## EXERCISE BRIEF
Only the lines below from the one with "You are a GUI" through the one with "Viewport: 1224px width, 1584px height." are to be written out, exactly and without any images.

## EXERCISE DATA
|---|
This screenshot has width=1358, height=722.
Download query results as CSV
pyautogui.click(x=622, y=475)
|---|
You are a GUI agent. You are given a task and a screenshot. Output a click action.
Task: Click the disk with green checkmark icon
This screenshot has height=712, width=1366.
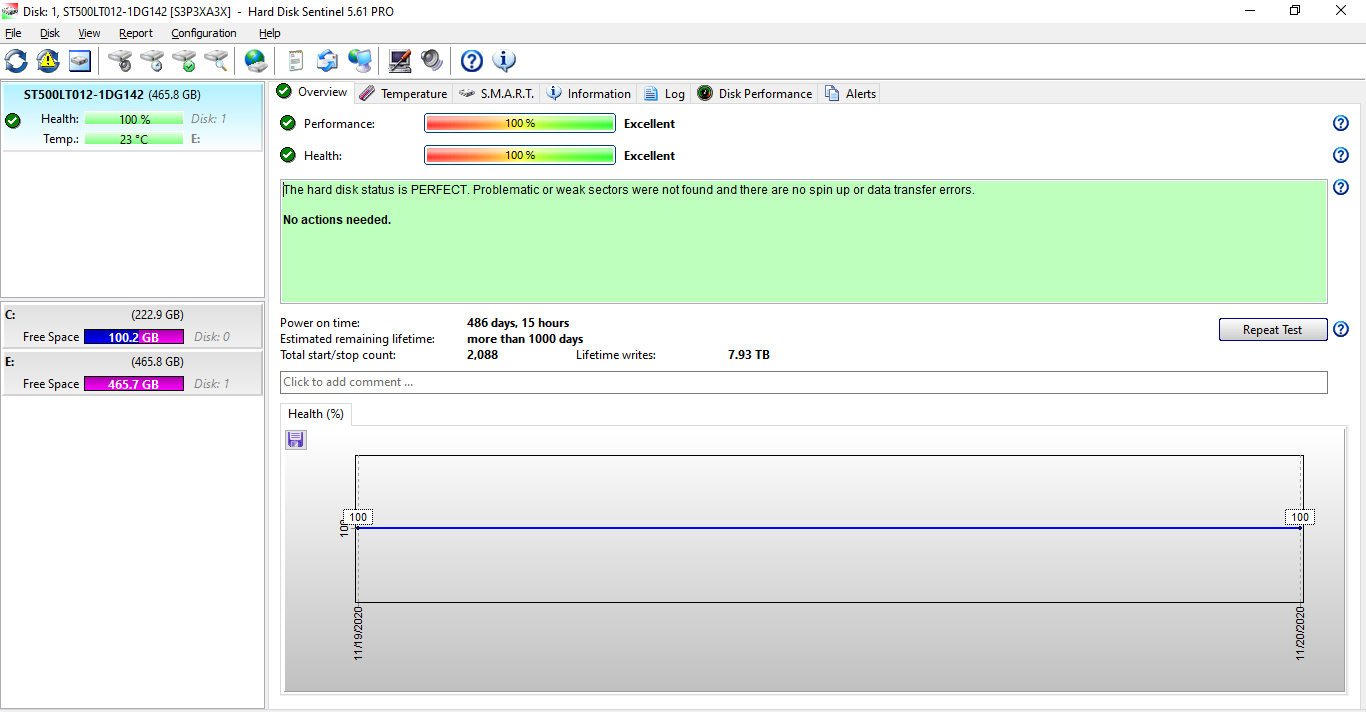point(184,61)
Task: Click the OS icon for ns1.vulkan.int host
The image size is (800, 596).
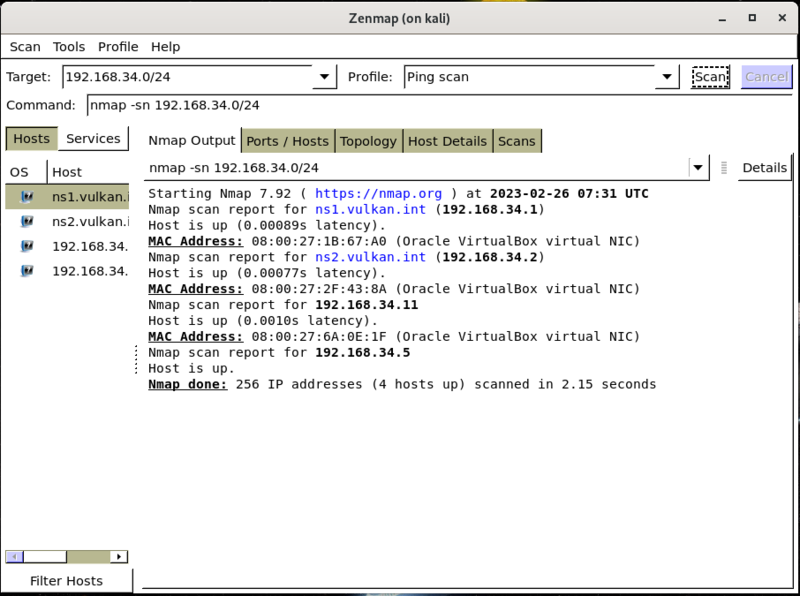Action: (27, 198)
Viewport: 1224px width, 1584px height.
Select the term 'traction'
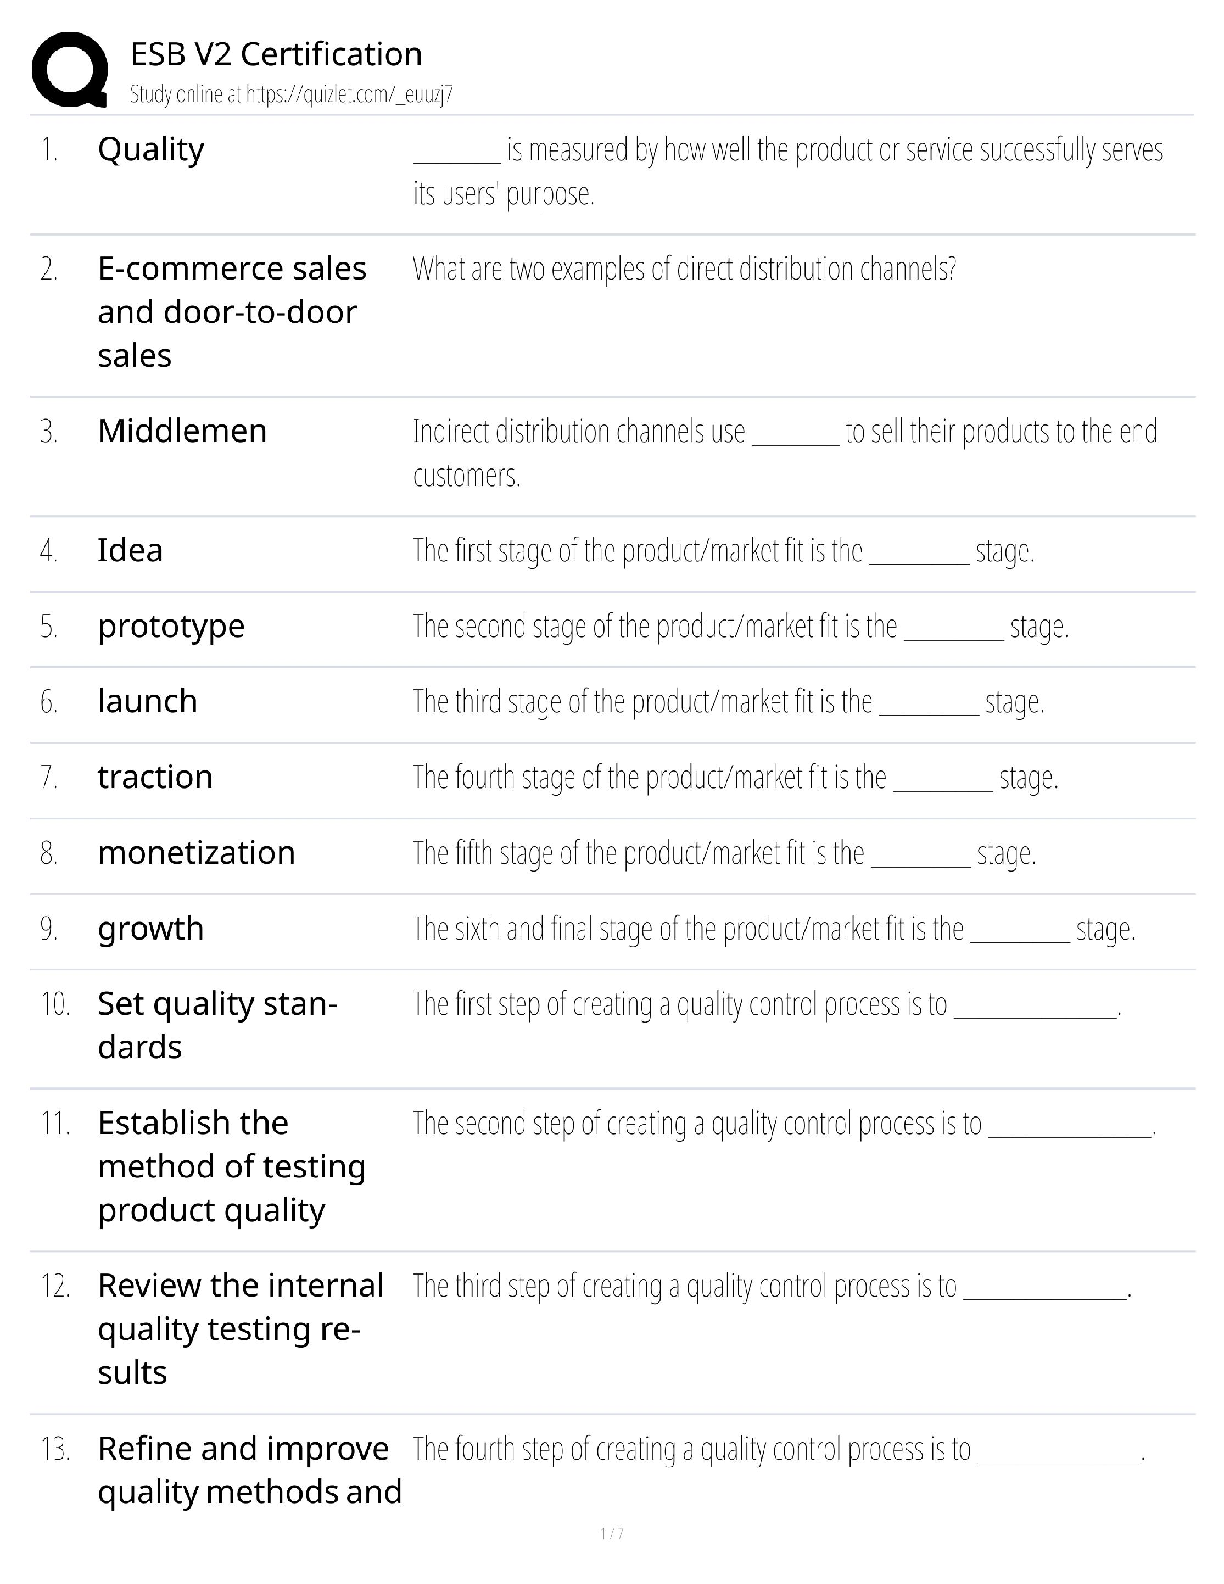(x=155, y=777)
|---|
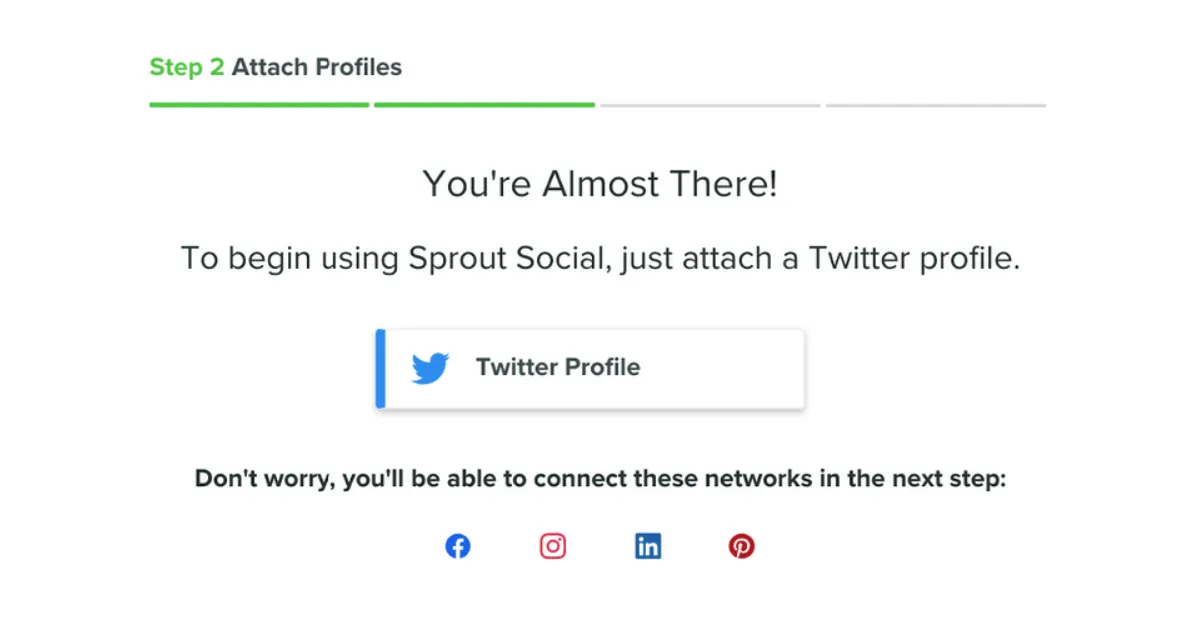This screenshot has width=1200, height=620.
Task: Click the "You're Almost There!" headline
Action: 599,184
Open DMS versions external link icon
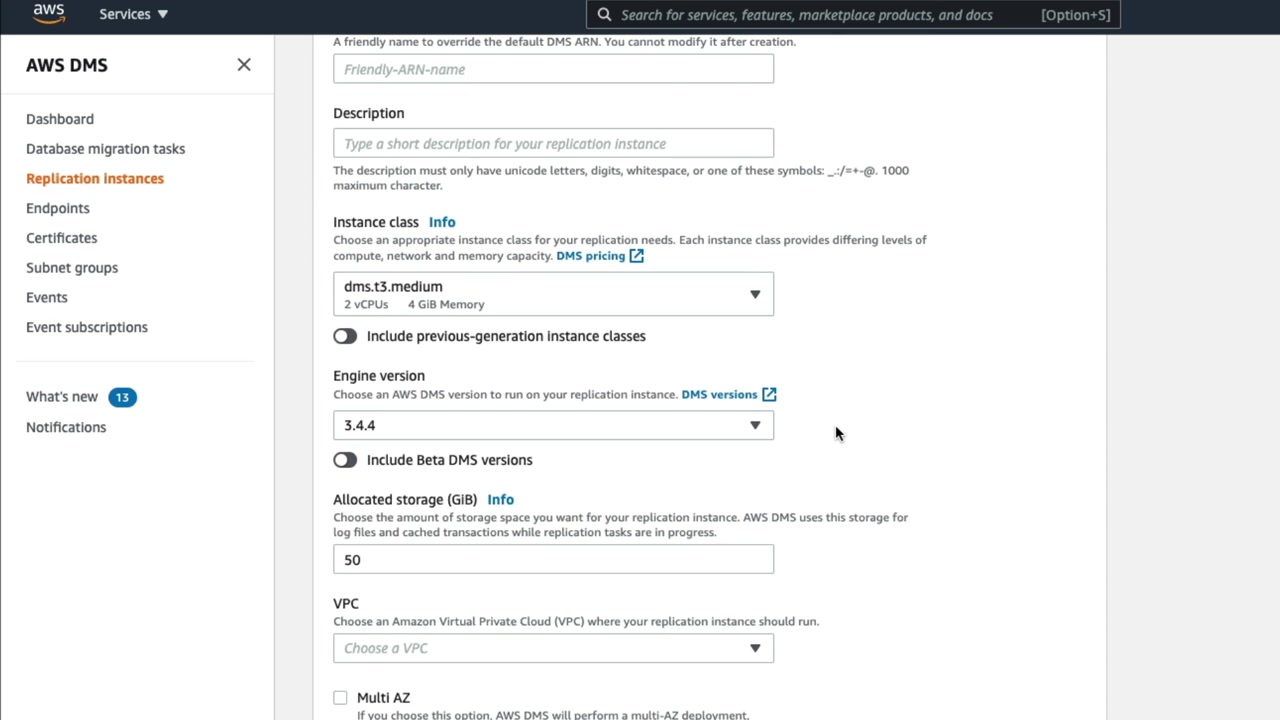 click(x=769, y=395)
|---|
## EXERCISE OUTPUT
You are a GUI agent. You are given a task and a screenshot. Output a click action.
Task: Click the disk with green checkmark icon
This screenshot has height=712, width=1366.
point(184,61)
Task: Click the OS icon for ns1.vulkan.int host
The image size is (800, 596).
Action: (27, 198)
Viewport: 1224px width, 1584px height.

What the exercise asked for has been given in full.